Avoiding runtime penalty
In order to avoid the above runtime penalty, post 1.4.2 Git used to have a code that made sure the index file got a timestamp newer than the youngest files in the index when there were many young files with the same timestamp as the resulting index file otherwise would have by waiting before finishing writing the index file out.
I suspected that in practice the situation where many paths in the index are all racily clean was quite rare. The only code paths that can record recent timestamp for large number of paths are:
-
Initial
git
add
. of a large project. -
git
checkout
of a large project from an empty index into an unpopulated working tree.
Note: switching branches with git
checkout
keeps the cached
stat information of existing working tree files that are the
same between the current branch and the new branch, which are
all older than the resulting index file, and they will not
become racily clean.
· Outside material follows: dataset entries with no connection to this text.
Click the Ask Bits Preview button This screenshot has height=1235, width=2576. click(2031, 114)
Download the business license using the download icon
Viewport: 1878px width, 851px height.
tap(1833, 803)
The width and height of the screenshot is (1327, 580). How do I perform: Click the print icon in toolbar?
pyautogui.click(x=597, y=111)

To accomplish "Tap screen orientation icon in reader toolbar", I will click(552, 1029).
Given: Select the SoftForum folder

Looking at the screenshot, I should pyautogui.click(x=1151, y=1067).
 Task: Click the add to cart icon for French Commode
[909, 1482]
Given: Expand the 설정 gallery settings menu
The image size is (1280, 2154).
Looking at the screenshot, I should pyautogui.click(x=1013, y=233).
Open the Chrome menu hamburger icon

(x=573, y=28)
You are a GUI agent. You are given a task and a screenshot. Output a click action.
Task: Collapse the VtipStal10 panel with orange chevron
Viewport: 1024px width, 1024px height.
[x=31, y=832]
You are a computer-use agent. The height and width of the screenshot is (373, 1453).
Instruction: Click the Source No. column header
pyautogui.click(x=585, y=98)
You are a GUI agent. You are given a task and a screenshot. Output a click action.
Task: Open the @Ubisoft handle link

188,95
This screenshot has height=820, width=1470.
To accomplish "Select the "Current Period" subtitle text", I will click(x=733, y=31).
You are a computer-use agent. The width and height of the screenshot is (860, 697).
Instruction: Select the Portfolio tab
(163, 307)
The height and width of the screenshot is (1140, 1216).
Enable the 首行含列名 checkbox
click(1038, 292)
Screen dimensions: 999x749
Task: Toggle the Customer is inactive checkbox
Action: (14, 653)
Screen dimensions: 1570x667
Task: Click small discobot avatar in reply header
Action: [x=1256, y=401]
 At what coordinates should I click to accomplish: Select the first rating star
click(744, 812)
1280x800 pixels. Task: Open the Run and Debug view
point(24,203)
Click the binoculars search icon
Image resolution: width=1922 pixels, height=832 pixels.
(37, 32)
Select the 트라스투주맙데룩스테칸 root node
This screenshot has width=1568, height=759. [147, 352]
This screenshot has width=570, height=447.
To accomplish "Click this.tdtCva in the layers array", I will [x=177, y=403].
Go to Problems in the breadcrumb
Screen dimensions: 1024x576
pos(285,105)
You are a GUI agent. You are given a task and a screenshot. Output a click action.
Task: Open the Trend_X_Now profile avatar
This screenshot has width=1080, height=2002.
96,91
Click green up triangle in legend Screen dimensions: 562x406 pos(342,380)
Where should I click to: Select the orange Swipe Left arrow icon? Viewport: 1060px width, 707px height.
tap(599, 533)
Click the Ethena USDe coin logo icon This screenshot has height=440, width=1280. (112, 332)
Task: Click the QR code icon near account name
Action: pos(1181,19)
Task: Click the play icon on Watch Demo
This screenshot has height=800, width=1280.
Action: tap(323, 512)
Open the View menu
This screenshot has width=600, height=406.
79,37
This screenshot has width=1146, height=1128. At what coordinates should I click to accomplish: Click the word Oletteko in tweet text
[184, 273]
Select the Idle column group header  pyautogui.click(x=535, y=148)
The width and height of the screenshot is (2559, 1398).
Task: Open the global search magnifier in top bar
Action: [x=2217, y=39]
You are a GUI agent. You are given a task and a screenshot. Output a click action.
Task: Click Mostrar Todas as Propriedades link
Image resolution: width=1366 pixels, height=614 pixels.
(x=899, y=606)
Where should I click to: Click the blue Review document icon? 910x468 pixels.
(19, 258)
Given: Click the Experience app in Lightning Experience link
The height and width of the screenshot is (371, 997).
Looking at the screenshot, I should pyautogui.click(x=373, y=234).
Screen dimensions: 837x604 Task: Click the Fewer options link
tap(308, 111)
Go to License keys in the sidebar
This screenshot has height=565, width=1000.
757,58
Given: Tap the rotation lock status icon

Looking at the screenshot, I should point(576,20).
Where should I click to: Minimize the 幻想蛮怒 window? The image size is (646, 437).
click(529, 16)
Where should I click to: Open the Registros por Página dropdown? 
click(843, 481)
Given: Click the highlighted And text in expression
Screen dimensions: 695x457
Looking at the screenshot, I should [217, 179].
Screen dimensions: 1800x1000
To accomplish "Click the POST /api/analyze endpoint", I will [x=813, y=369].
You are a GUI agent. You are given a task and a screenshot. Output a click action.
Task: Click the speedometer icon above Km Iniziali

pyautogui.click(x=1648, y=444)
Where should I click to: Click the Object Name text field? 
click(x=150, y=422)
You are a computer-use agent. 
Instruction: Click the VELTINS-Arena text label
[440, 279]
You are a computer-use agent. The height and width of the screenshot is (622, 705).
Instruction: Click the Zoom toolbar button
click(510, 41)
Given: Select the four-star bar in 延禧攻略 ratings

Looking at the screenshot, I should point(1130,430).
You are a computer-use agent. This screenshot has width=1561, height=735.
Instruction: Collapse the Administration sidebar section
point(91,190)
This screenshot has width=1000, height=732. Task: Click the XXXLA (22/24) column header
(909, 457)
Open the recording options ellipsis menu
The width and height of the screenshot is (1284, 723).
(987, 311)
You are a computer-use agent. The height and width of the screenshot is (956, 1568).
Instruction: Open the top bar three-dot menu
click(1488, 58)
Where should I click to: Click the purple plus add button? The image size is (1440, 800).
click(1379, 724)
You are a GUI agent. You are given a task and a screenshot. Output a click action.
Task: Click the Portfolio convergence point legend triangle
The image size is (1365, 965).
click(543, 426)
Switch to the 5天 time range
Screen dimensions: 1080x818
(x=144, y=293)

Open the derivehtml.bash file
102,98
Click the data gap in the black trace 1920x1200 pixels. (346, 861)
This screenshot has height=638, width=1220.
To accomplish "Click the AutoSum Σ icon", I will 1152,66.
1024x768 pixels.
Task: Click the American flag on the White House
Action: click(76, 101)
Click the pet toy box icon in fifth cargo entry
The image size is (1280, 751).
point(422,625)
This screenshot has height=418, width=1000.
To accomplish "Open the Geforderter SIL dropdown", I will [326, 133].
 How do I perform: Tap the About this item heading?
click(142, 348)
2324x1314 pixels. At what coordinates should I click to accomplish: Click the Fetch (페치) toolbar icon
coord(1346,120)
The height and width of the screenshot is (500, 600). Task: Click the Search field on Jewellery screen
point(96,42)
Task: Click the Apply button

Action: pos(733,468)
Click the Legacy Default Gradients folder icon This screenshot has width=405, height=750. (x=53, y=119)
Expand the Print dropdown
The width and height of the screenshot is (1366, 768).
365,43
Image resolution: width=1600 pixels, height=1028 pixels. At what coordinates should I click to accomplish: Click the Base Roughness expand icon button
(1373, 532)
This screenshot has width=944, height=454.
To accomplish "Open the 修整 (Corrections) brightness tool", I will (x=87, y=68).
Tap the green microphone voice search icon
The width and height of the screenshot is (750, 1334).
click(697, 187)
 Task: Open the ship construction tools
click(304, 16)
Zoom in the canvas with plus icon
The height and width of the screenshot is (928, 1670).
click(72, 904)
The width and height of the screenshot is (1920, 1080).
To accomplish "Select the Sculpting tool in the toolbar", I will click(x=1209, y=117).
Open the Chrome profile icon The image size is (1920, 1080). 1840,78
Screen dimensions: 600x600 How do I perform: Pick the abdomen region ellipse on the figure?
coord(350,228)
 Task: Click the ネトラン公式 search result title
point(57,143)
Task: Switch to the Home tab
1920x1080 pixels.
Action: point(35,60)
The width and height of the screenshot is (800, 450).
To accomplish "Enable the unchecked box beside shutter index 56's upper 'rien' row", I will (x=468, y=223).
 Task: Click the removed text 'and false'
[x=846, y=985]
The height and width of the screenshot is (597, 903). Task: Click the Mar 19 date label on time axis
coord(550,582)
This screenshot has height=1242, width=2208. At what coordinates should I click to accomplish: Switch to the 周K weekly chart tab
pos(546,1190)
Only the files that are actually checked
out can become racily clean.
In a large project where raciness avoidance cost really matters, however, the initial computation of all object names in the index takes more than one second, and the index file is written out after all that happens. Therefore the timestamp of the index file will be more than one second later than the youngest file in the working tree. This means that in these cases there actually will not be any racily clean entry in the resulting index.
Based on this discussion, the current code does not use the "workaround" to avoid the runtime penalty that does not exist in practice anymore. This was done with commit 0fc82cff on Aug 15, 2006.